■ **WHAT YOU HAVE TO DO**:
Rewrite the data between the line holding "Viewport: 768px width, 423px height." and the line holding "Action: (610, 686)", inclusive, replacing "Preview heading" with "Preview title" and leaving everything else unchanged.

■ **SUPPLIED INFORMATION**:
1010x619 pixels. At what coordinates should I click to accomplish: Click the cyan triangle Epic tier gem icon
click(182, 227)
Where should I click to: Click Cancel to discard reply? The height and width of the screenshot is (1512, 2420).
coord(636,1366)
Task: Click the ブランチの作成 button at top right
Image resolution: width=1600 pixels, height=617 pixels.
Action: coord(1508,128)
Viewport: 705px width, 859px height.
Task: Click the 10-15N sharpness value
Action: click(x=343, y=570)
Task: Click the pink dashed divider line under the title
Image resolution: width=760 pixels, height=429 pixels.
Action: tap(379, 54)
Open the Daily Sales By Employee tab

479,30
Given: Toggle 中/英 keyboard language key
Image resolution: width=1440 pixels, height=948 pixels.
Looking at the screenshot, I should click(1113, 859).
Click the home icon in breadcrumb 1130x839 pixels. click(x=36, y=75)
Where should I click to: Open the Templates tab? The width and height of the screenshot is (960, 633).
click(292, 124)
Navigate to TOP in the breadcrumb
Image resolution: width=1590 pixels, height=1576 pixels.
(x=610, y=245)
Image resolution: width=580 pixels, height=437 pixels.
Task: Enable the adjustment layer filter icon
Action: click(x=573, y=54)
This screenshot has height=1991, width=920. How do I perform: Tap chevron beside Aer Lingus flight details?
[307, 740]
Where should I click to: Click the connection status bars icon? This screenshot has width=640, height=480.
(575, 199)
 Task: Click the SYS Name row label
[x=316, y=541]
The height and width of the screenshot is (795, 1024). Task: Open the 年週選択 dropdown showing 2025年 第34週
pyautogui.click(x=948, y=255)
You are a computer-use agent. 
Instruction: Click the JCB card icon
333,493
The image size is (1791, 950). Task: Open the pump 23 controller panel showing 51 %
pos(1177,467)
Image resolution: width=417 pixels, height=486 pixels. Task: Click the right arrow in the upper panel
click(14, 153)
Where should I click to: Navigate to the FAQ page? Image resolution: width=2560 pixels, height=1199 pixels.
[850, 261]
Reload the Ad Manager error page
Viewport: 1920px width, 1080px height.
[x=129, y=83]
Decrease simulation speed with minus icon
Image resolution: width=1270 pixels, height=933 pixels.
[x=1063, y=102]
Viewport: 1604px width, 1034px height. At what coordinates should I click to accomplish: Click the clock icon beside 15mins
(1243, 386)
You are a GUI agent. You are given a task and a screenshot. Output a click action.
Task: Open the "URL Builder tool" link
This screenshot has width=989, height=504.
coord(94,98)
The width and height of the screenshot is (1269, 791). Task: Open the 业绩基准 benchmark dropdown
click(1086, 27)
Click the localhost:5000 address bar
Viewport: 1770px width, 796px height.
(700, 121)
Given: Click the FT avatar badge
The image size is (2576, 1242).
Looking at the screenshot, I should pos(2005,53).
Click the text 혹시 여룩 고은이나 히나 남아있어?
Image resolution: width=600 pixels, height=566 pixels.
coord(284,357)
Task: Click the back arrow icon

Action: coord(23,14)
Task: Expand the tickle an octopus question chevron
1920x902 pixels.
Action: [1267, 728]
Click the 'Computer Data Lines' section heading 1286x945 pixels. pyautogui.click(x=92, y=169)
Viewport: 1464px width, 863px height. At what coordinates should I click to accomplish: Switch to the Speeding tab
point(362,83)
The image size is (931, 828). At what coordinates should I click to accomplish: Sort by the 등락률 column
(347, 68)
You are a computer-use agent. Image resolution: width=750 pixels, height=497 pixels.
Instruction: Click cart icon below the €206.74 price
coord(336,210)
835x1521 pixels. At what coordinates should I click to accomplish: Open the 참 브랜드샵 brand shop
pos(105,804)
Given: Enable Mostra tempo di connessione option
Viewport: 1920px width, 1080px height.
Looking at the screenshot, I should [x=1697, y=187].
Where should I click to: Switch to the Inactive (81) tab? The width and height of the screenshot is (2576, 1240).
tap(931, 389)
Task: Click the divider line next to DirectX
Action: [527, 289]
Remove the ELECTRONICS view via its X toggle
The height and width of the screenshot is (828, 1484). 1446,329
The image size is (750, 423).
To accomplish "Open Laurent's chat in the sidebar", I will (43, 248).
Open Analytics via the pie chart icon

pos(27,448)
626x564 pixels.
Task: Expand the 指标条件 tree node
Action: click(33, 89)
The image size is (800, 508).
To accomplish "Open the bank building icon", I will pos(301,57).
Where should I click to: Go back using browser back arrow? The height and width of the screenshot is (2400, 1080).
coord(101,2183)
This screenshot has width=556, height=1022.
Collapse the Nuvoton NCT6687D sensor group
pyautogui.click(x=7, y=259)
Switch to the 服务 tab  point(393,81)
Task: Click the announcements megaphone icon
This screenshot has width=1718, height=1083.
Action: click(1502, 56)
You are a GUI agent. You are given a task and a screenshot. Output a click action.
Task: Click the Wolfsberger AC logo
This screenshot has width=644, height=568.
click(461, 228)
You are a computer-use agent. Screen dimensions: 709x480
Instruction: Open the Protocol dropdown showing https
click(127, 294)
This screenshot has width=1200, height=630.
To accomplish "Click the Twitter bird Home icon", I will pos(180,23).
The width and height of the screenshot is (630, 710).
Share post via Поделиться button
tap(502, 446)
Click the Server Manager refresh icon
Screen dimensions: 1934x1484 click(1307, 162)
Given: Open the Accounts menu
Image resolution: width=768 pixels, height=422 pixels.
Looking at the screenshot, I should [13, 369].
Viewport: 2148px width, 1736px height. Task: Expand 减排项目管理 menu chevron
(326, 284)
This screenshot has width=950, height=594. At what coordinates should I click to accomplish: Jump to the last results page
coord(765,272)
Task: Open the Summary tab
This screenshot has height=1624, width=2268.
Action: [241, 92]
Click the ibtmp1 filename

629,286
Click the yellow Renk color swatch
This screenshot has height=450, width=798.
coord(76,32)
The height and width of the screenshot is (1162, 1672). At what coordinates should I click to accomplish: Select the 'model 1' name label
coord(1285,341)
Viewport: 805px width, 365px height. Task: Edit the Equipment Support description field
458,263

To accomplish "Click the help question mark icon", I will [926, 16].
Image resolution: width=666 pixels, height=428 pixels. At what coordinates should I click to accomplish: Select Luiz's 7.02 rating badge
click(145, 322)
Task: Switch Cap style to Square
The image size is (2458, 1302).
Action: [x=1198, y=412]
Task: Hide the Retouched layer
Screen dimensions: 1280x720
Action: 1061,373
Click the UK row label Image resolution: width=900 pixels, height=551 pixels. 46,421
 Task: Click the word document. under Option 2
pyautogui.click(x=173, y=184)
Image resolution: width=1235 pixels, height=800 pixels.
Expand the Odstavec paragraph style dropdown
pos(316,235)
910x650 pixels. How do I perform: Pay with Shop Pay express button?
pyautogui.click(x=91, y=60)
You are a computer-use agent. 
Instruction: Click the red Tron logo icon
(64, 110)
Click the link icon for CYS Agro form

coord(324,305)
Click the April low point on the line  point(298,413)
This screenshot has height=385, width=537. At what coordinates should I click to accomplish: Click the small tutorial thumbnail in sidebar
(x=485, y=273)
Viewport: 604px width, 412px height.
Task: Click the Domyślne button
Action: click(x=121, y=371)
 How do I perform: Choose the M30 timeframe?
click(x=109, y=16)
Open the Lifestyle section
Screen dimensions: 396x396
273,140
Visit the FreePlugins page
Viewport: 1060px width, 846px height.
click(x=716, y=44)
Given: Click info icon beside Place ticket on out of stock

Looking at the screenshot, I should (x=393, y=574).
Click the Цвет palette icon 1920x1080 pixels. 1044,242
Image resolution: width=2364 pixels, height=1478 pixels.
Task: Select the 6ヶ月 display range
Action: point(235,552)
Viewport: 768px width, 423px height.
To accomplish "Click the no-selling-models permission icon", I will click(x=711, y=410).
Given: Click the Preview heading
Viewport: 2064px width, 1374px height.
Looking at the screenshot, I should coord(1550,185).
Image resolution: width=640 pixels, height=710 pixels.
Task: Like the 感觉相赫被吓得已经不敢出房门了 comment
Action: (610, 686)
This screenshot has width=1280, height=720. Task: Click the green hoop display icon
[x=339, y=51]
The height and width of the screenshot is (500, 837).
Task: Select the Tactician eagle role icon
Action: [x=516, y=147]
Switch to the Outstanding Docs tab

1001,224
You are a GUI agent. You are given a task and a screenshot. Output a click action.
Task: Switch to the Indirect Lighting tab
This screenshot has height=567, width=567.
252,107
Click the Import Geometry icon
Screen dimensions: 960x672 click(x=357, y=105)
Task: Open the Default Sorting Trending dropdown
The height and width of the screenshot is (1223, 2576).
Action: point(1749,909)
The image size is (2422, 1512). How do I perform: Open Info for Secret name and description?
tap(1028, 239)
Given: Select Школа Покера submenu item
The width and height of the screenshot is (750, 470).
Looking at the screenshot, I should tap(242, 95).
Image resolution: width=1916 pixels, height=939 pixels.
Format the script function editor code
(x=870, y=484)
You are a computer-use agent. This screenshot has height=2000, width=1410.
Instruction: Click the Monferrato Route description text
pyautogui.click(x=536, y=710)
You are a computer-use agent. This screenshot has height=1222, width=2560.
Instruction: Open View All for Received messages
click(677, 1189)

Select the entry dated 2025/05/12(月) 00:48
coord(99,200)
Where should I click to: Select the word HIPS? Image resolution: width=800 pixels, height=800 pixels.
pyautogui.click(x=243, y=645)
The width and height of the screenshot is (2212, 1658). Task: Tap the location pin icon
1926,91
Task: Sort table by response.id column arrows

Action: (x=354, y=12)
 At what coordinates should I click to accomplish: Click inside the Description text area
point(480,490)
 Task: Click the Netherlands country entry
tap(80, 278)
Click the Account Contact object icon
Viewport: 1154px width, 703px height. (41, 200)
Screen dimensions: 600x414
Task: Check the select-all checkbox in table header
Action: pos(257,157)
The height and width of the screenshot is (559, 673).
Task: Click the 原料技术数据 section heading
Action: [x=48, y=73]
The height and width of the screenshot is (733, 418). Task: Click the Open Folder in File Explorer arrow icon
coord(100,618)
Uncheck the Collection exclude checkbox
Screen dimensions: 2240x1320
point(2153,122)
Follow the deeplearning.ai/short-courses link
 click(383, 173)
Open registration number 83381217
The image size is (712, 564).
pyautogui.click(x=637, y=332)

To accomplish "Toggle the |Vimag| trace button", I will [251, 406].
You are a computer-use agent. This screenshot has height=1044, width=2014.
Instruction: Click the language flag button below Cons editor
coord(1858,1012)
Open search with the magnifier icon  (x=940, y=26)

■ **SOLUTION FOR THIS PROBLEM**:
Viewport: 768px width, 423px height.
To accomplish "Click the no-selling-models permission icon", I will click(x=711, y=410).
Given: Click the Preview title
Viewport: 2064px width, 1374px height.
Looking at the screenshot, I should coord(1550,185).
Image resolution: width=640 pixels, height=710 pixels.
Task: Like the 感觉相赫被吓得已经不敢出房门了 comment
Action: (610, 686)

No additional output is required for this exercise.